═════ MATERIAL SUPPLIED ═════

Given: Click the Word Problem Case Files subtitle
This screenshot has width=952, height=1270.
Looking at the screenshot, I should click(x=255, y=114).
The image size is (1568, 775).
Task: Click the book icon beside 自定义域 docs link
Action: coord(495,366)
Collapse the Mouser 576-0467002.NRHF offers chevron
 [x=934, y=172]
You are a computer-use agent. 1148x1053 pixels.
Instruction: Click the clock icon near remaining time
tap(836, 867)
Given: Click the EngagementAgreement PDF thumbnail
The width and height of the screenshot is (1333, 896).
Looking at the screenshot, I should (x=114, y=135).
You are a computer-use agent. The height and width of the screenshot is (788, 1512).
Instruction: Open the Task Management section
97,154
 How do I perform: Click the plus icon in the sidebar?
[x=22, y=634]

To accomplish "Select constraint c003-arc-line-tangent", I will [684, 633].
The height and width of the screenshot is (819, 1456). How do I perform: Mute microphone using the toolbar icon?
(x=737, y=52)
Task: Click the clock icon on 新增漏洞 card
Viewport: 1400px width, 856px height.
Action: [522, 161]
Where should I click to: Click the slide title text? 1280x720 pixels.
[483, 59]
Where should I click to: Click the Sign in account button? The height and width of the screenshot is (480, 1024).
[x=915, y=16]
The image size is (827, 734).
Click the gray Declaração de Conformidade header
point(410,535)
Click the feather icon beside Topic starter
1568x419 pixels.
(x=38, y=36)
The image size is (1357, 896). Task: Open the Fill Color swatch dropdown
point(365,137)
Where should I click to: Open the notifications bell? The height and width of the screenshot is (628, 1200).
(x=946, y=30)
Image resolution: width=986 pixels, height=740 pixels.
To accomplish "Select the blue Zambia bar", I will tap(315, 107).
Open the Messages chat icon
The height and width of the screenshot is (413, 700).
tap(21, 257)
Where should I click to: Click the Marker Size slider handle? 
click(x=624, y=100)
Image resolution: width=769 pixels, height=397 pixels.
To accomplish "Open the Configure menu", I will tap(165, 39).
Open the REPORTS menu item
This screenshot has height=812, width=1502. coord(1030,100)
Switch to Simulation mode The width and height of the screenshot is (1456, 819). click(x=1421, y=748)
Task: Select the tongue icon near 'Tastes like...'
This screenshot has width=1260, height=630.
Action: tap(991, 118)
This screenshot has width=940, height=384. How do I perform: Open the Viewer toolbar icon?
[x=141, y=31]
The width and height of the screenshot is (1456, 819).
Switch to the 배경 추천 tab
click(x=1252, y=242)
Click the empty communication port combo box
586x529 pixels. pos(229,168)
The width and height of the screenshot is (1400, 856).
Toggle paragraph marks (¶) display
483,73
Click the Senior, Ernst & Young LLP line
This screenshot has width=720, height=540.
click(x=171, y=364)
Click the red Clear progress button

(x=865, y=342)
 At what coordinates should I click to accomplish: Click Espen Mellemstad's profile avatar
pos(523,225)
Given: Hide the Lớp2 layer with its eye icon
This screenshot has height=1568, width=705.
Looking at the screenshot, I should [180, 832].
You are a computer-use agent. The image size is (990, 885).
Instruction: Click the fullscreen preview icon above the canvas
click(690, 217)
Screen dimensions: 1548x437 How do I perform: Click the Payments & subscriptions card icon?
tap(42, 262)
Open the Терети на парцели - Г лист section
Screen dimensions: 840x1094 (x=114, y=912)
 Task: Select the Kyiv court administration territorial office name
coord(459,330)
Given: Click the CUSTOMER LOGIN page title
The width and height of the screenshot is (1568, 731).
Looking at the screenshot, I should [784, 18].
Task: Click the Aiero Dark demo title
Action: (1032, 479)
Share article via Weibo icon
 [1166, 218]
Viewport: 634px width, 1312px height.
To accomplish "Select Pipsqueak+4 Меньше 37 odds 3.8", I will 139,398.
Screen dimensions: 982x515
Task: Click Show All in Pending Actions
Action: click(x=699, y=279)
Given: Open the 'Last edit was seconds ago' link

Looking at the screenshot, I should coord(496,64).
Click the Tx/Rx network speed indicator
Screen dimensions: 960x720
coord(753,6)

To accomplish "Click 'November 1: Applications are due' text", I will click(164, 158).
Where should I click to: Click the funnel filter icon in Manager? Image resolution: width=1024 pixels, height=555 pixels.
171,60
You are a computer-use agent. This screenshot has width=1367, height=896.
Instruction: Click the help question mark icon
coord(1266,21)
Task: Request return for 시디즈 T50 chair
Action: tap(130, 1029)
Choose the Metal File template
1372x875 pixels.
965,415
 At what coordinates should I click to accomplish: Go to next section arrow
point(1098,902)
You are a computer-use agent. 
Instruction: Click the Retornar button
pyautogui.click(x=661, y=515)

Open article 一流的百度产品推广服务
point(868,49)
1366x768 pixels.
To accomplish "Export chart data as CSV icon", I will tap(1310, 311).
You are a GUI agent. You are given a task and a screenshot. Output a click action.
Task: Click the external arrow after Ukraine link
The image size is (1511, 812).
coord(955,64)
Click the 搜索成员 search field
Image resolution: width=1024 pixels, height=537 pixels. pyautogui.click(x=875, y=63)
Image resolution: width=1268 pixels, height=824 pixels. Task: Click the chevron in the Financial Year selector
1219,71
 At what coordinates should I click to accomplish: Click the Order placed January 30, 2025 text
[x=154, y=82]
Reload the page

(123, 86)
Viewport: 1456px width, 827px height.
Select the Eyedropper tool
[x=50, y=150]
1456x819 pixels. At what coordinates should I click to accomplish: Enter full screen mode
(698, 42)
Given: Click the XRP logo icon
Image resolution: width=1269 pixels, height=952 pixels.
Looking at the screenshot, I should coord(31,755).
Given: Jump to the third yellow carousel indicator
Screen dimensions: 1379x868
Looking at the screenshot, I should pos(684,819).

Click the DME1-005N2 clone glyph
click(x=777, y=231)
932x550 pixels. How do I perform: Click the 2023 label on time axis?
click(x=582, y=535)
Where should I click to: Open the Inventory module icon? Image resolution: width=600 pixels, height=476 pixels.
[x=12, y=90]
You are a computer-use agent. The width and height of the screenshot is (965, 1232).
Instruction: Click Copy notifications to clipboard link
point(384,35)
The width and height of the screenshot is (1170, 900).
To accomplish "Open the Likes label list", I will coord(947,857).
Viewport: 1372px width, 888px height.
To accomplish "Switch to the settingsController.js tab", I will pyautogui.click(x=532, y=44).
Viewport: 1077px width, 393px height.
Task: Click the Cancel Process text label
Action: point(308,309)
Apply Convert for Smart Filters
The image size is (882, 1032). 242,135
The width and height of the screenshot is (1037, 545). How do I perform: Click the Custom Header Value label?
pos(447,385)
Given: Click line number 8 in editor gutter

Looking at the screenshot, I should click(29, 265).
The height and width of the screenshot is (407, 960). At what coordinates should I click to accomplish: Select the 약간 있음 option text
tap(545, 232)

═════

__EXERCISE BRIEF__.
Copy out every one of these items word for word.

__FULL RESPONSE__.
Given: Click the Word Problem Case Files subtitle
This screenshot has width=952, height=1270.
Looking at the screenshot, I should click(x=255, y=114).
The image size is (1568, 775).
Task: Click the book icon beside 自定义域 docs link
Action: coord(495,366)
Collapse the Mouser 576-0467002.NRHF offers chevron
 [x=934, y=172]
You are a computer-use agent. 1148x1053 pixels.
Instruction: Click the clock icon near remaining time
tap(836, 867)
Given: Click the EngagementAgreement PDF thumbnail
The width and height of the screenshot is (1333, 896).
Looking at the screenshot, I should (x=114, y=135).
You are a computer-use agent. The height and width of the screenshot is (788, 1512).
Instruction: Open the Task Management section
97,154
 How do I perform: Click the plus icon in the sidebar?
[x=22, y=634]

To accomplish "Select constraint c003-arc-line-tangent", I will [684, 633].
The height and width of the screenshot is (819, 1456). How do I perform: Mute microphone using the toolbar icon?
(x=737, y=52)
Task: Click the clock icon on 新增漏洞 card
Viewport: 1400px width, 856px height.
Action: [522, 161]
Where should I click to: Click the slide title text? 1280x720 pixels.
[483, 59]
Where should I click to: Click the Sign in account button? The height and width of the screenshot is (480, 1024).
[x=915, y=16]
The image size is (827, 734).
Click the gray Declaração de Conformidade header
point(410,535)
Click the feather icon beside Topic starter
1568x419 pixels.
(x=38, y=36)
The image size is (1357, 896). Task: Open the Fill Color swatch dropdown
point(365,137)
Where should I click to: Open the notifications bell? The height and width of the screenshot is (628, 1200).
(x=946, y=30)
Image resolution: width=986 pixels, height=740 pixels.
To accomplish "Select the blue Zambia bar", I will tap(315, 107).
Open the Messages chat icon
The height and width of the screenshot is (413, 700).
tap(21, 257)
Where should I click to: Click the Marker Size slider handle? 
click(x=624, y=100)
Image resolution: width=769 pixels, height=397 pixels.
To accomplish "Open the Configure menu", I will tap(165, 39).
Open the REPORTS menu item
This screenshot has height=812, width=1502. coord(1030,100)
Switch to Simulation mode The width and height of the screenshot is (1456, 819). click(x=1421, y=748)
Task: Select the tongue icon near 'Tastes like...'
This screenshot has width=1260, height=630.
Action: tap(991, 118)
This screenshot has width=940, height=384. How do I perform: Open the Viewer toolbar icon?
[x=141, y=31]
The width and height of the screenshot is (1456, 819).
Switch to the 배경 추천 tab
click(x=1252, y=242)
Click the empty communication port combo box
586x529 pixels. pos(229,168)
The width and height of the screenshot is (1400, 856).
Toggle paragraph marks (¶) display
483,73
Click the Senior, Ernst & Young LLP line
This screenshot has width=720, height=540.
click(x=171, y=364)
Click the red Clear progress button

(x=865, y=342)
 At what coordinates should I click to accomplish: Click Espen Mellemstad's profile avatar
pos(523,225)
Given: Hide the Lớp2 layer with its eye icon
This screenshot has height=1568, width=705.
Looking at the screenshot, I should [180, 832].
You are a computer-use agent. The image size is (990, 885).
Instruction: Click the fullscreen preview icon above the canvas
click(690, 217)
Screen dimensions: 1548x437 How do I perform: Click the Payments & subscriptions card icon?
tap(42, 262)
Open the Терети на парцели - Г лист section
Screen dimensions: 840x1094 (x=114, y=912)
 Task: Select the Kyiv court administration territorial office name
coord(459,330)
Given: Click the CUSTOMER LOGIN page title
The width and height of the screenshot is (1568, 731).
Looking at the screenshot, I should [784, 18].
Task: Click the Aiero Dark demo title
Action: (1032, 479)
Share article via Weibo icon
 [1166, 218]
Viewport: 634px width, 1312px height.
To accomplish "Select Pipsqueak+4 Меньше 37 odds 3.8", I will 139,398.
Screen dimensions: 982x515
Task: Click Show All in Pending Actions
Action: click(x=699, y=279)
Given: Open the 'Last edit was seconds ago' link

Looking at the screenshot, I should coord(496,64).
Click the Tx/Rx network speed indicator
Screen dimensions: 960x720
coord(753,6)

To accomplish "Click 'November 1: Applications are due' text", I will click(164, 158).
Where should I click to: Click the funnel filter icon in Manager? Image resolution: width=1024 pixels, height=555 pixels.
171,60
You are a computer-use agent. This screenshot has width=1367, height=896.
Instruction: Click the help question mark icon
coord(1266,21)
Task: Request return for 시디즈 T50 chair
Action: tap(130, 1029)
Choose the Metal File template
1372x875 pixels.
965,415
 At what coordinates should I click to accomplish: Go to next section arrow
point(1098,902)
You are a computer-use agent. 
Instruction: Click the Retornar button
pyautogui.click(x=661, y=515)

Open article 一流的百度产品推广服务
point(868,49)
1366x768 pixels.
To accomplish "Export chart data as CSV icon", I will tap(1310, 311).
You are a GUI agent. You are given a task and a screenshot. Output a click action.
Task: Click the external arrow after Ukraine link
The image size is (1511, 812).
coord(955,64)
Click the 搜索成员 search field
Image resolution: width=1024 pixels, height=537 pixels. pyautogui.click(x=875, y=63)
Image resolution: width=1268 pixels, height=824 pixels. Task: Click the chevron in the Financial Year selector
1219,71
 At what coordinates should I click to accomplish: Click the Order placed January 30, 2025 text
[x=154, y=82]
Reload the page

(123, 86)
Viewport: 1456px width, 827px height.
Select the Eyedropper tool
[x=50, y=150]
1456x819 pixels. At what coordinates should I click to accomplish: Enter full screen mode
(698, 42)
Given: Click the XRP logo icon
Image resolution: width=1269 pixels, height=952 pixels.
Looking at the screenshot, I should coord(31,755).
Given: Jump to the third yellow carousel indicator
Screen dimensions: 1379x868
Looking at the screenshot, I should pos(684,819).

Click the DME1-005N2 clone glyph
click(x=777, y=231)
932x550 pixels. How do I perform: Click the 2023 label on time axis?
click(x=582, y=535)
Where should I click to: Open the Inventory module icon? Image resolution: width=600 pixels, height=476 pixels.
[x=12, y=90]
You are a computer-use agent. The width and height of the screenshot is (965, 1232).
Instruction: Click Copy notifications to clipboard link
point(384,35)
The width and height of the screenshot is (1170, 900).
To accomplish "Open the Likes label list", I will coord(947,857).
Viewport: 1372px width, 888px height.
To accomplish "Switch to the settingsController.js tab", I will pyautogui.click(x=532, y=44).
Viewport: 1077px width, 393px height.
Task: Click the Cancel Process text label
Action: point(308,309)
Apply Convert for Smart Filters
The image size is (882, 1032). 242,135
The width and height of the screenshot is (1037, 545). How do I perform: Click the Custom Header Value label?
pos(447,385)
Given: Click line number 8 in editor gutter

Looking at the screenshot, I should click(29, 265).
The height and width of the screenshot is (407, 960). At what coordinates should I click to accomplish: Select the 약간 있음 option text
tap(545, 232)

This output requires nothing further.